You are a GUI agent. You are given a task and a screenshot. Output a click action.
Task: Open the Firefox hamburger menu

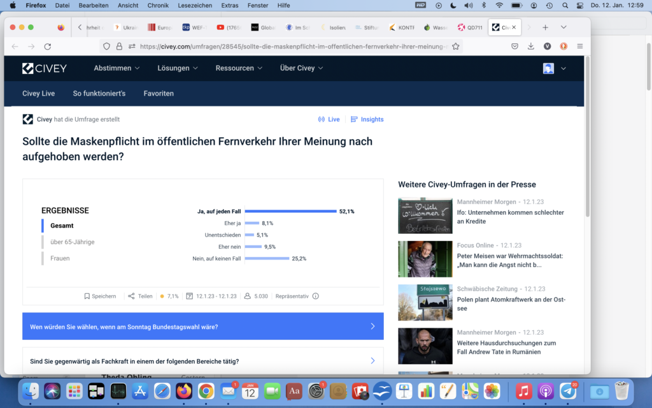click(x=579, y=47)
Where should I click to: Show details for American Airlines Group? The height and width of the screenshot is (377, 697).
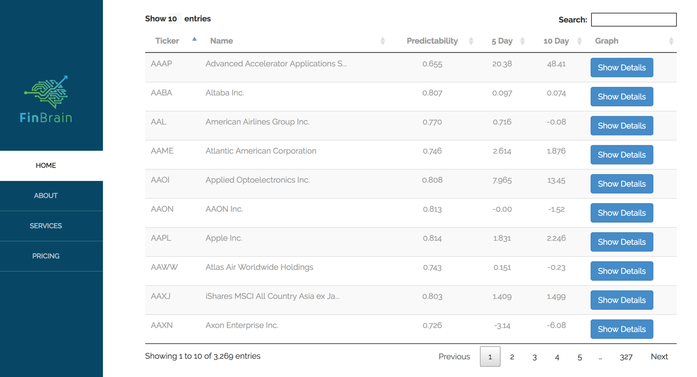[621, 126]
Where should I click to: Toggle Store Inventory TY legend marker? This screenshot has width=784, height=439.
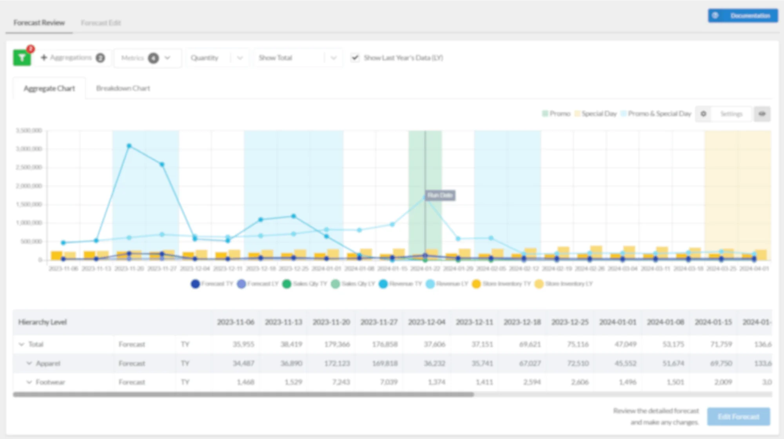point(476,284)
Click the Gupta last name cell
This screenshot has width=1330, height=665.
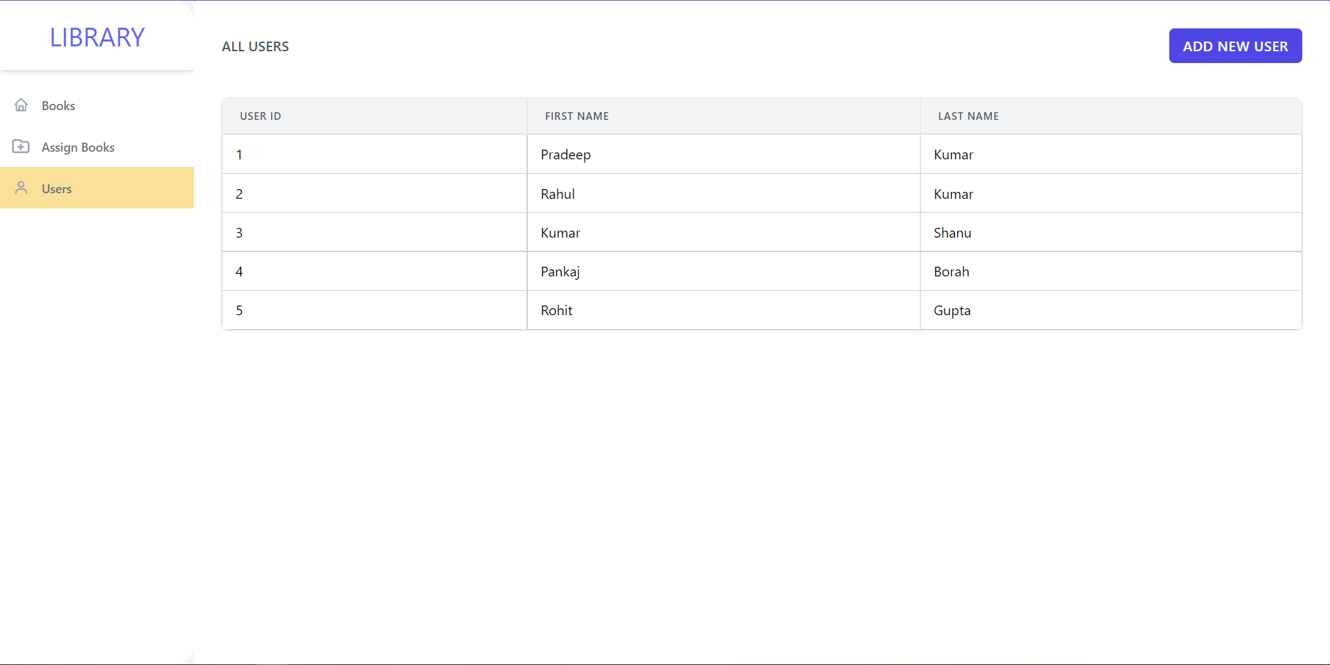pyautogui.click(x=952, y=310)
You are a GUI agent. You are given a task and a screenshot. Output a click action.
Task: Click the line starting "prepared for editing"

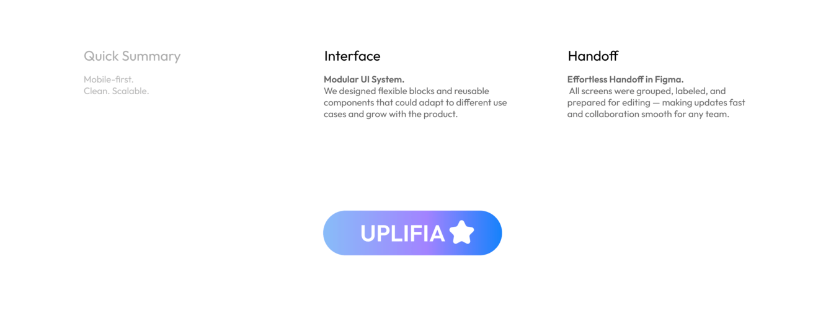click(655, 103)
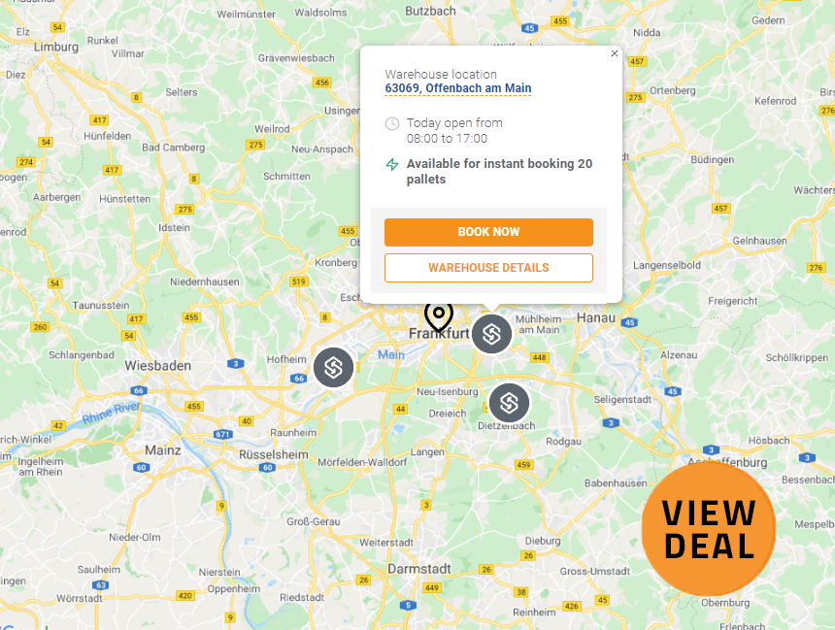Viewport: 835px width, 630px height.
Task: Click the Darmstadt label on the map
Action: click(419, 569)
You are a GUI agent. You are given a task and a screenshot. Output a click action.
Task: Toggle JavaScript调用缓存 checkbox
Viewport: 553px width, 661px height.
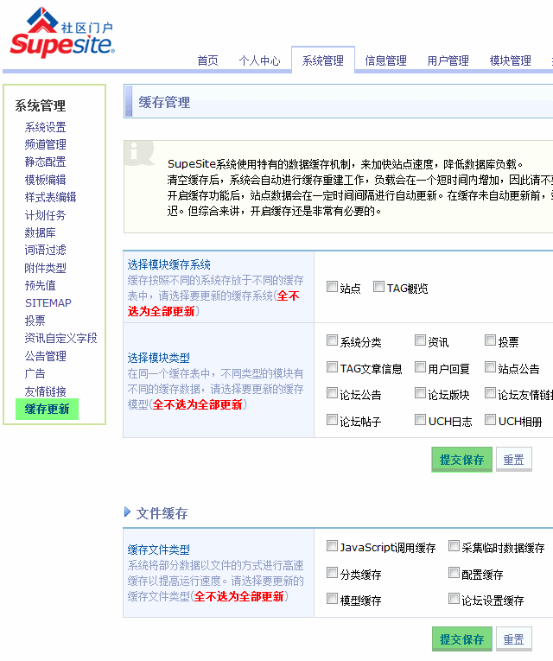(x=333, y=546)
******************************
- Problem requirements:
Could you repeat every entry above exactly, with each picture omitted?

- Answer box:
You are a GUI agent. You are given a task and a screenshot. Output a click action.
Task: Open the Firefox hamburger menu

click(x=579, y=47)
Where should I click to: Show details for American Airlines Group? The height and width of the screenshot is (377, 697).
[621, 126]
Where should I click to: Toggle Store Inventory TY legend marker? This screenshot has width=784, height=439.
point(476,284)
Click the Gupta last name cell
This screenshot has width=1330, height=665.
pyautogui.click(x=952, y=310)
You are a GUI agent. You are given a task and a screenshot. Output a click action.
Task: Click the line starting "prepared for editing"

click(655, 103)
Viewport: 835px width, 630px height.
Task: Click the Darmstadt label on the map
Action: click(419, 569)
You are a GUI agent. You are given a task and a screenshot. Output a click action.
Task: Toggle JavaScript调用缓存 checkbox
Viewport: 553px width, 661px height.
(x=333, y=546)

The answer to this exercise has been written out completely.